◆ Set task ◆
Render the records as a Markdown table with the columns Row and Line, numbering each line and leaving out blank lines. Begin at the line that contains "For every named" and stop after the line that contains "links (746, 120)".

-- Data provided start --

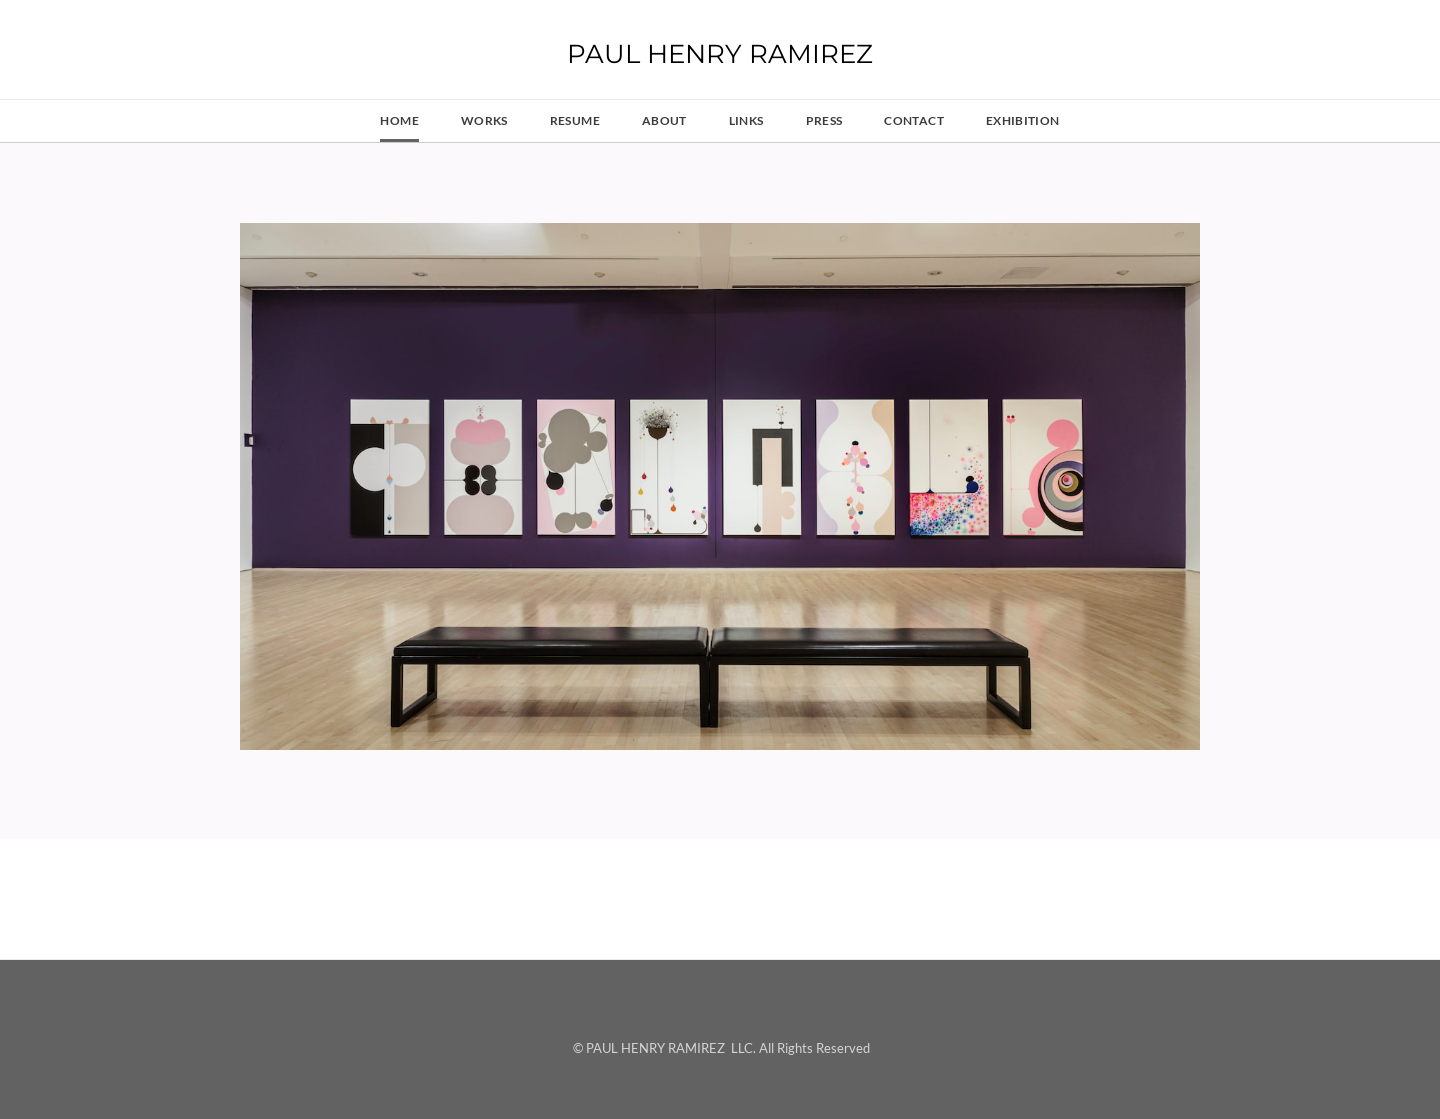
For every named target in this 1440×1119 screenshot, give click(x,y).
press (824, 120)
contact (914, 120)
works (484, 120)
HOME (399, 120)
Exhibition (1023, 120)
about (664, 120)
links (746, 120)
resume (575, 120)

-- Data provided end --
-- Data provided start --

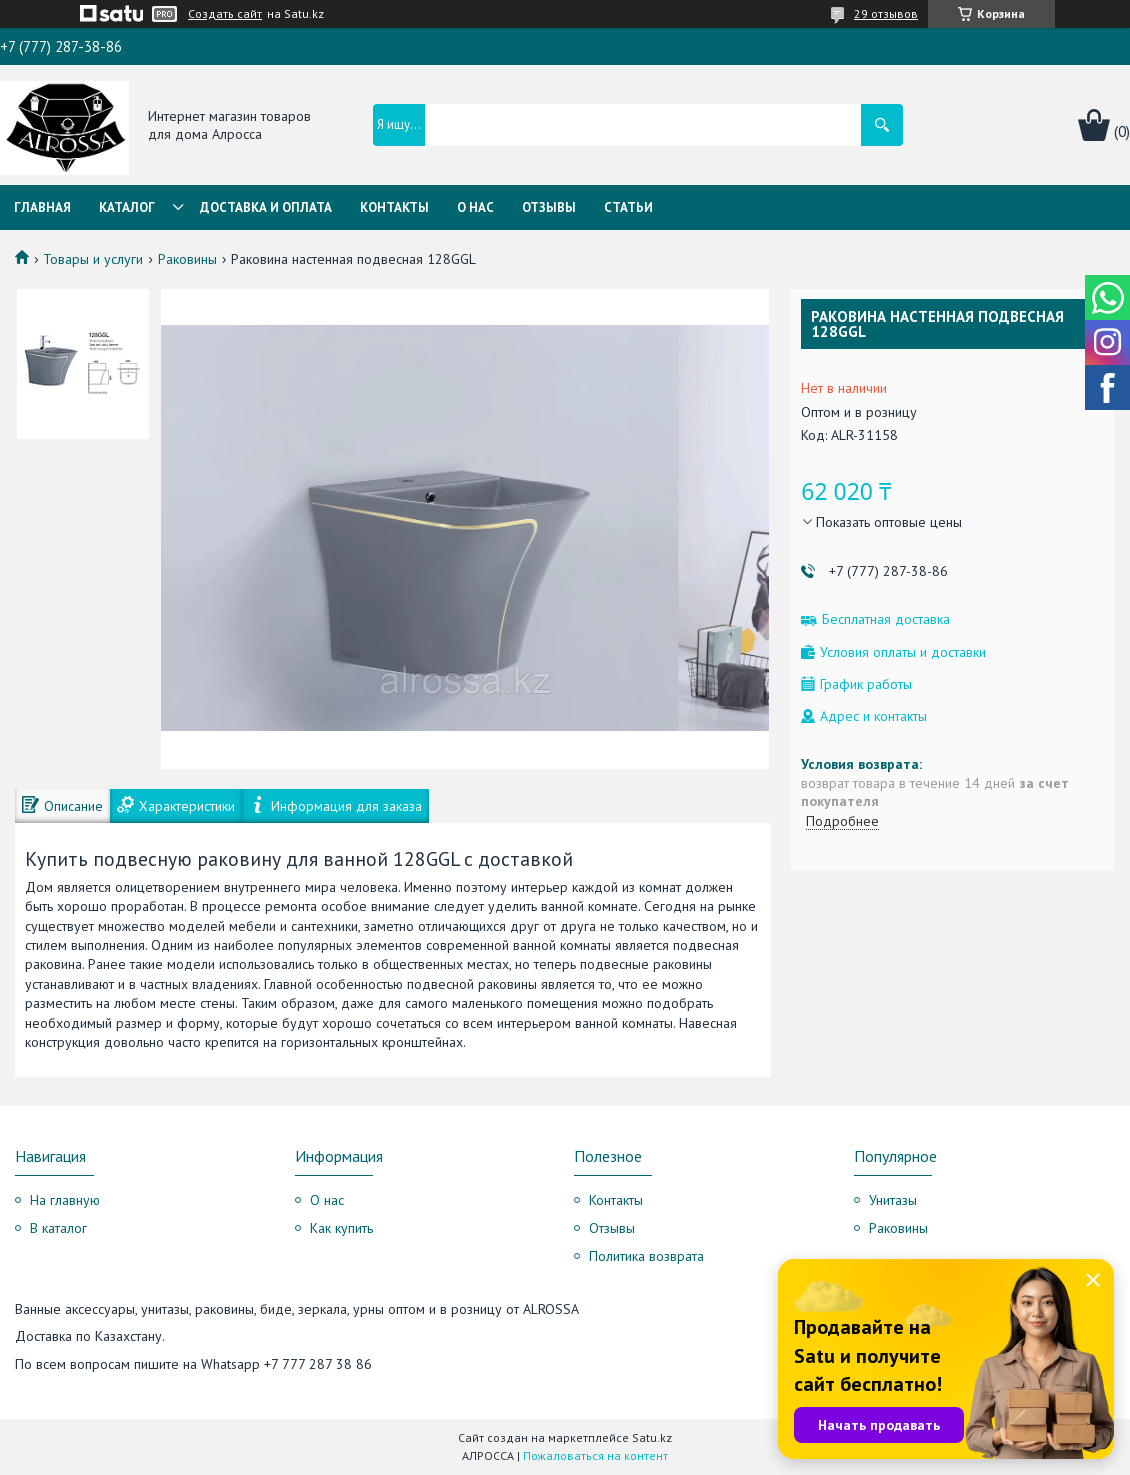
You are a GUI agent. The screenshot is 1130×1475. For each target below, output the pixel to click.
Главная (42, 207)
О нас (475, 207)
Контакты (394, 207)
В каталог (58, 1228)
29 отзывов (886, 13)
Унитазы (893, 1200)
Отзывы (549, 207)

-- Data provided end --

◆ Complete response ◆
| Row | Line |
|---|---|
| 1 | For every named target in this 1440×1119 screenshot, give click(x,y). |
| 2 | press (824, 120) |
| 3 | contact (914, 120) |
| 4 | works (484, 120) |
| 5 | HOME (399, 120) |
| 6 | Exhibition (1023, 120) |
| 7 | about (664, 120) |
| 8 | links (746, 120) |